A rule that goes hand in hand is "no special codes" there will, of course, be protocol level identifiers, but things like Blockchains, URLs, global names that require an authority are out. All meaning is what the users say it is.

At least in nostr with the outbox model, there is no routing, and nodes don't control which other nodes they communicate with. I imagined the thing just like browsers connecting to websites. But a completely different architecture could be routed, where a node connects to certain known and trusted neighbors only, and data is routed node-to-node. Such protocols are slower and less reliable, having so many middle-men, but of course if you use Tor under nostr you are pretty much doing that same thing. I lean towards clients connecting to untrusted nodes. And clients being considered very difficult to develop because they must be security hardened. In the same way that browsers must be. In a similar way that computer hardware has to be bug-free before they tape out. Making nostr "simple" proliferates insecure half-assed software. I lean towards complexity as a way of weeding out developers who can't be trusted to make hardened software. But this is just a current leaning. I'm interested in exploring architectures where clients don't have to talk to nodes they don't trust... I just don't see the big picture right now of how this could work without so many downsides.
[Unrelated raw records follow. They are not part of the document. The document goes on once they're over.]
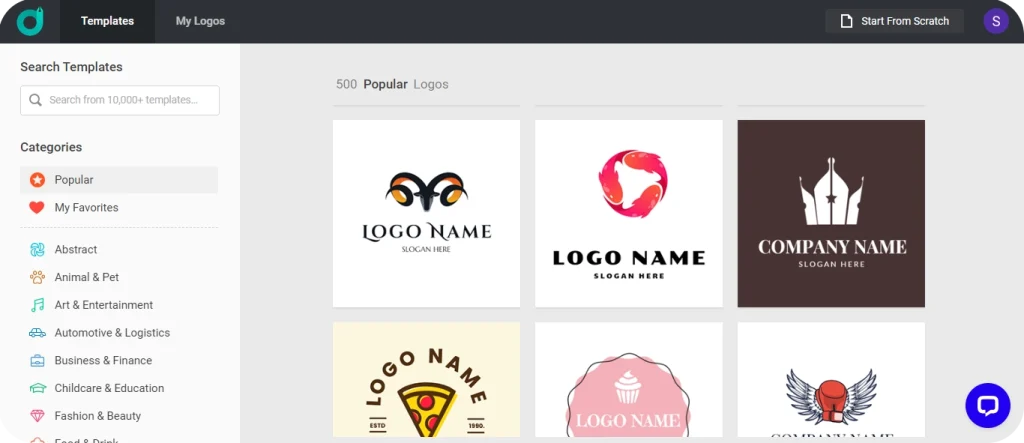The width and height of the screenshot is (1024, 443).
Task: Click the Popular star icon
Action: pos(37,180)
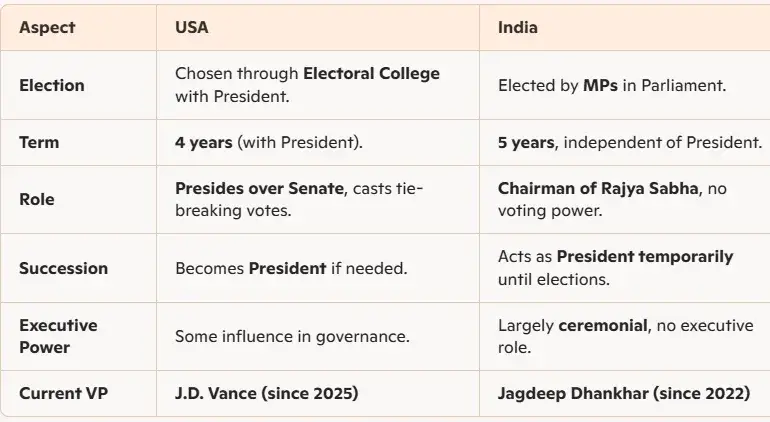Viewport: 770px width, 422px height.
Task: Click the 'Jagdeep Dhankhar (since 2022)' cell
Action: [x=624, y=394]
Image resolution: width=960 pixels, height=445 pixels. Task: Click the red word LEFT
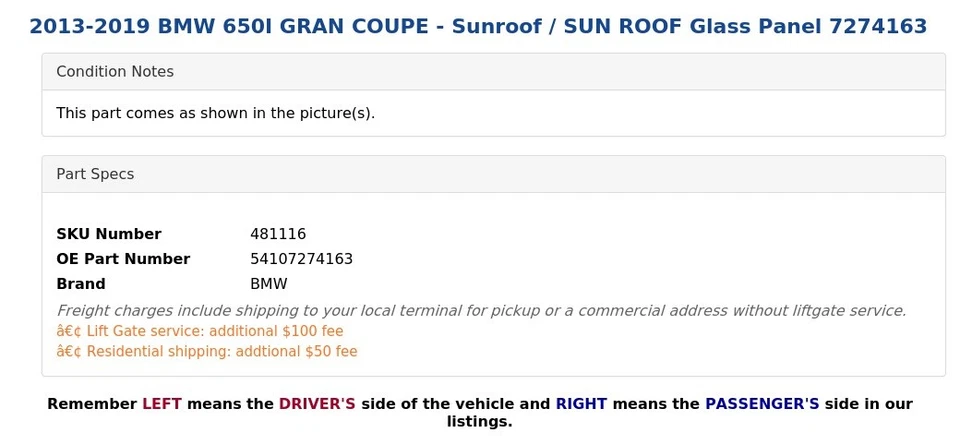(x=161, y=404)
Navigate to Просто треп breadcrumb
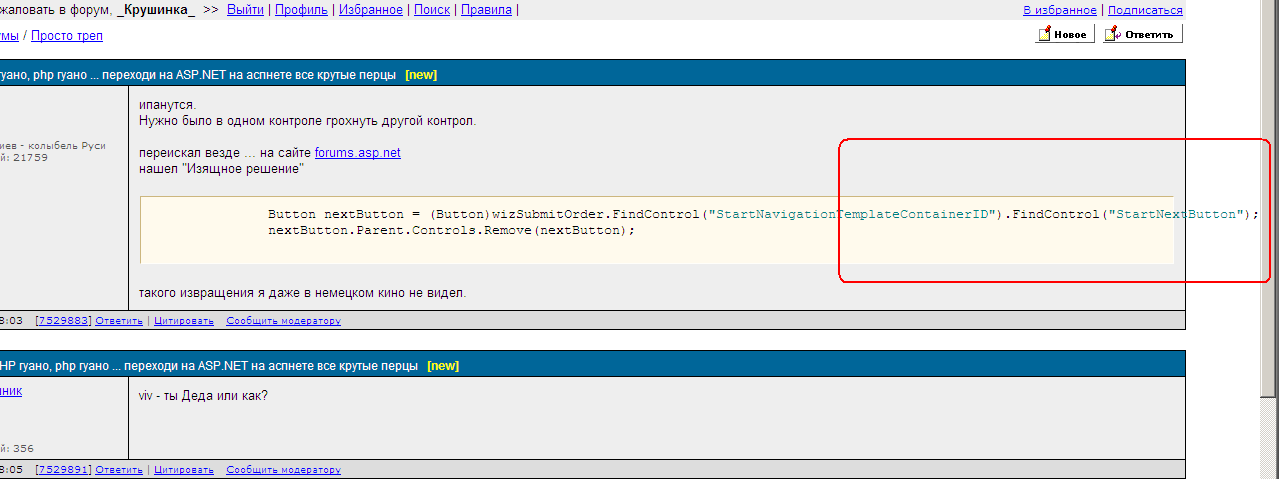Screen dimensions: 1280x479 [67, 36]
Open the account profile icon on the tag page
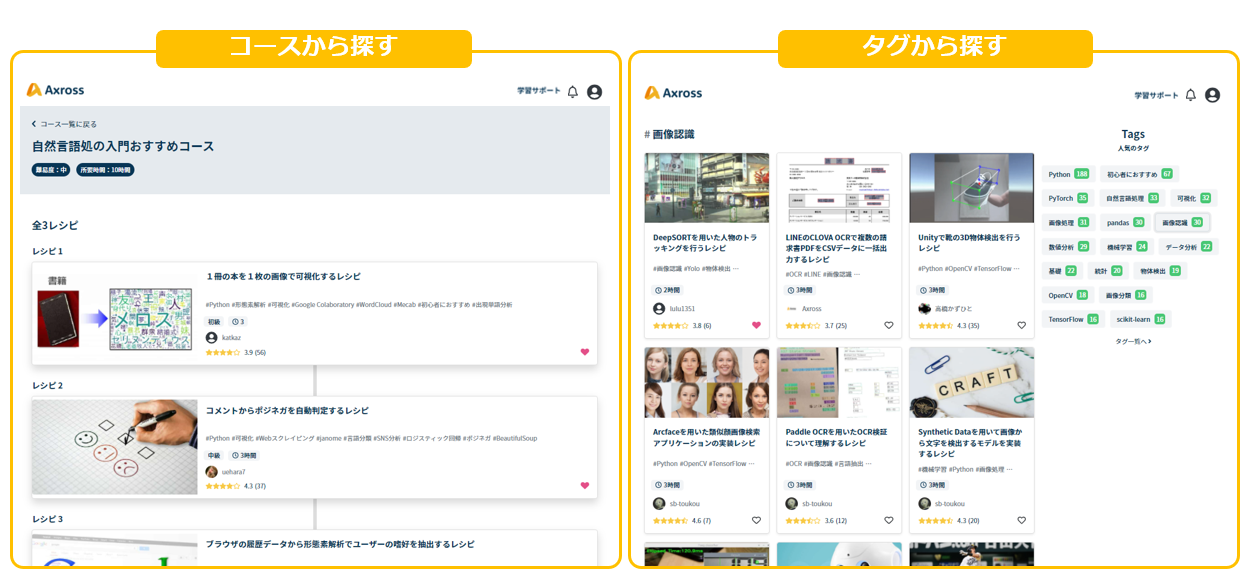Viewport: 1248px width, 583px height. coord(1212,94)
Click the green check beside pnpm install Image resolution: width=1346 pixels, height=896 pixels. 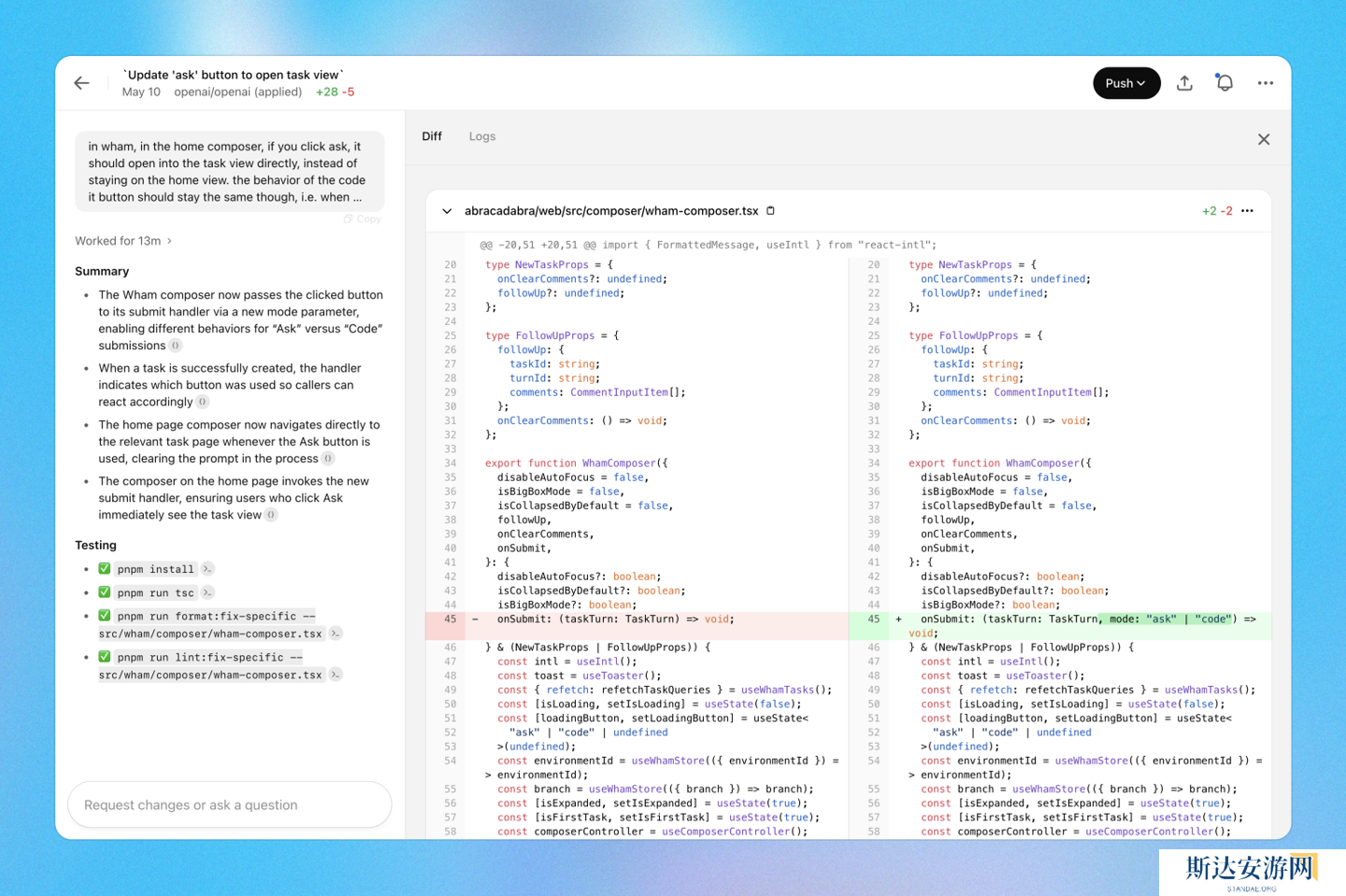(x=105, y=569)
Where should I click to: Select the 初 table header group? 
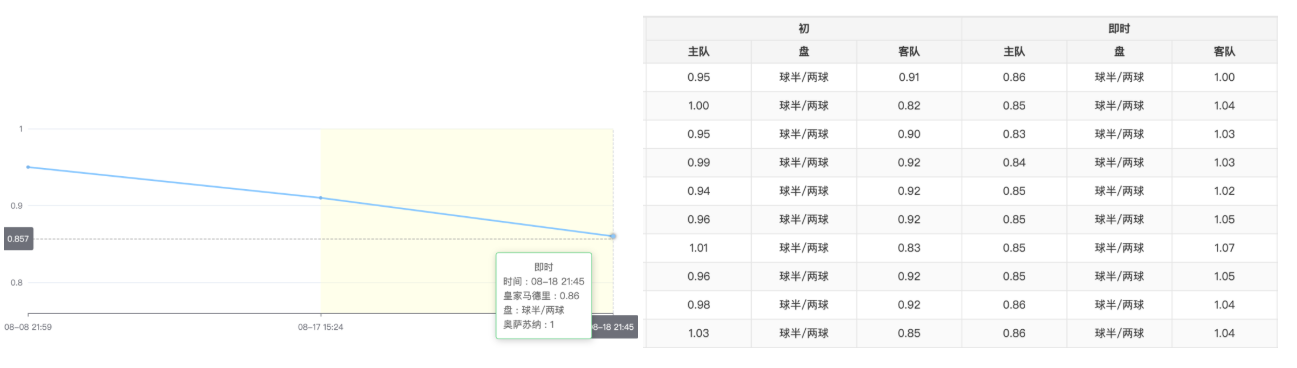click(803, 29)
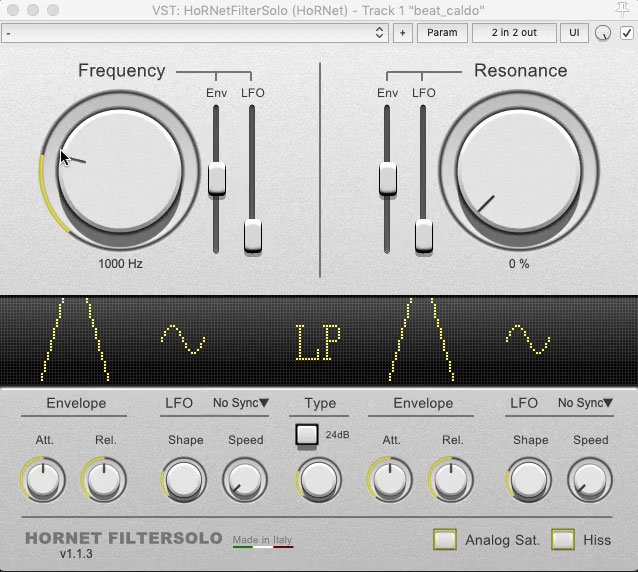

I don't think it has to be super complicated.. at least you can aim for exactly what you need and nothing you don't to try to keep implementation "easy" and bugs low. For instance I wouldn't send a timestamp. It isn't that you don't want them, it is that you can't trust them. Things are just going to break if you require timestamps and then try to do clever things with them. No one will use them consistently or correctly. I do agree that Nostr's simplicity makes everything else you want hard. If you want to encrypt properly.. good luck. The best you can do is TLS and just trust your relays. Back to p2p, yes it is slow and buggy, but we can have the best of both worlds by doing web-of-trust stuff in a peer-to-peer like fashion but actually disseminate data in a traditional hub and spoke architecture. I wouldn't make it wide open. I think you want authentication as part of the protocol for automatic spam suppression, but you can still have big servers serving stuff. I am tempted to make requesting files non-authenticated. If they are just identified by their hash, good luck guessing a 32byte string. The counter argument is that if you know a commonly shared file "never gonna give you up" then you could find out who is interested in it by seeing whose relays have it cached. Authentication should be fairly straightforward however, a server just accepts connections from a list of keys (not the user's master, just one they use for talking to that server) If I am using a particular relay as a mailbox, I can give it a list of my friends keys to filter on. So every request is something like <Recipient Encryption Key> <Sender Signing Key> <Ephemeral Sender Encryption Key> <Signature> <Payload> I complect things further by having those first two keys Scoped to specific application permissions so the final destination node knows how to unpack the Payload. Key management needs to be perfect. I don't want a "Words with Friends" app to be able to read bank transactions. With properly scoped keys you could leak your whole keystore database to a malicious application developer and still not be compromised. (Assuming encrypted at rest) All that, I get off on such tangents, to say, while the key requirements etc may be complicated the actual protocol does not need to be.